Does get base of the skull neck shots and they don't run. If I miss so be it there will be another but that's rare. Bucks I want to save the rack get a just behind the shoulder a little low for the heart shot. If they run at all it's not far. I don't believe in wasting any meat with a shoulder shot.
If this works for you, good. We all have our choices and preferences. I'm gonna guess tho, many folks are not as proficient as you are, especially when it comes to long range shooting. The larger "Boiler room" shot as opposed to the "heart" shot makes for a higher percentage shot. With so many hunters now using an elevated stand to hunt from, the increased angle makes the fist sized heart, even a tougher target.
Back when I used a recurve or longbow, shoulders were a must be, to avoid. Those tools just didn't have the penetration. Not so much anymore.
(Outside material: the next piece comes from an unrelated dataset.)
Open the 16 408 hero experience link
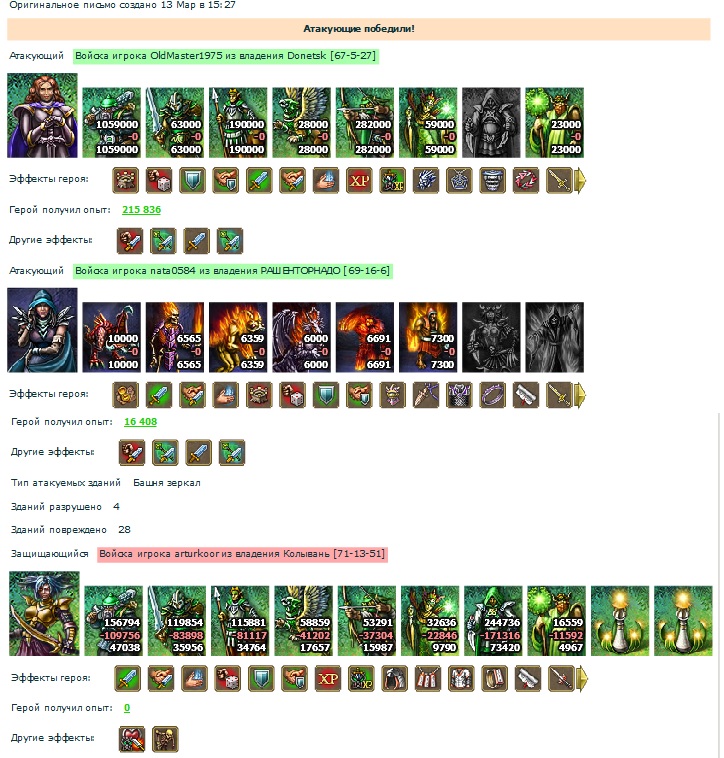The image size is (724, 758). tap(141, 422)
But growing up hunting deer on public land, I learned quickly that 50-100 yards, during the regular gun season, could mean someone else ended up with that deer. Now that so many folks hunt fencelines on their 20-40 acres of private property, the same holds true. High shoulder hits generally are a DRT and generally means the deer is dropping in sight. The rearing back on the hind legs is a good sign that the deer is laying close to where it was shot. The one bag of burger lost means little to me at that point. It's not disrespect to the deer, but respect.
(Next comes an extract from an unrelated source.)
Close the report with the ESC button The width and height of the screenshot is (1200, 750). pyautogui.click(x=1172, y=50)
With the onset of CWD in most areas of the country, health officials and state DNRs/F&Gs, advise against intentional shots to any part of the CNS. Having butchered my own deer for over half a century, I have found that the amount of meat on the shoulders of any whitetail deer, does not amount to enough to avoid a primary boiler room shot, especially in the case of a deer, where the "rack" is my primary adjective. Very few, if any of us here in the lower 48, are hunting for subsistence. We are hunting for the sport, even in the case of "meat deer", like does and cull bucks. A "behind the shoulder" shot at most any angle besides pure broadside, may mean a broken shoulder on the other. Behind the shoulder shots when "quartering away" means the shot ends up in the far shoulder anyway. Back when I used primitive archery equipment, this is the shot we waited for or preferred.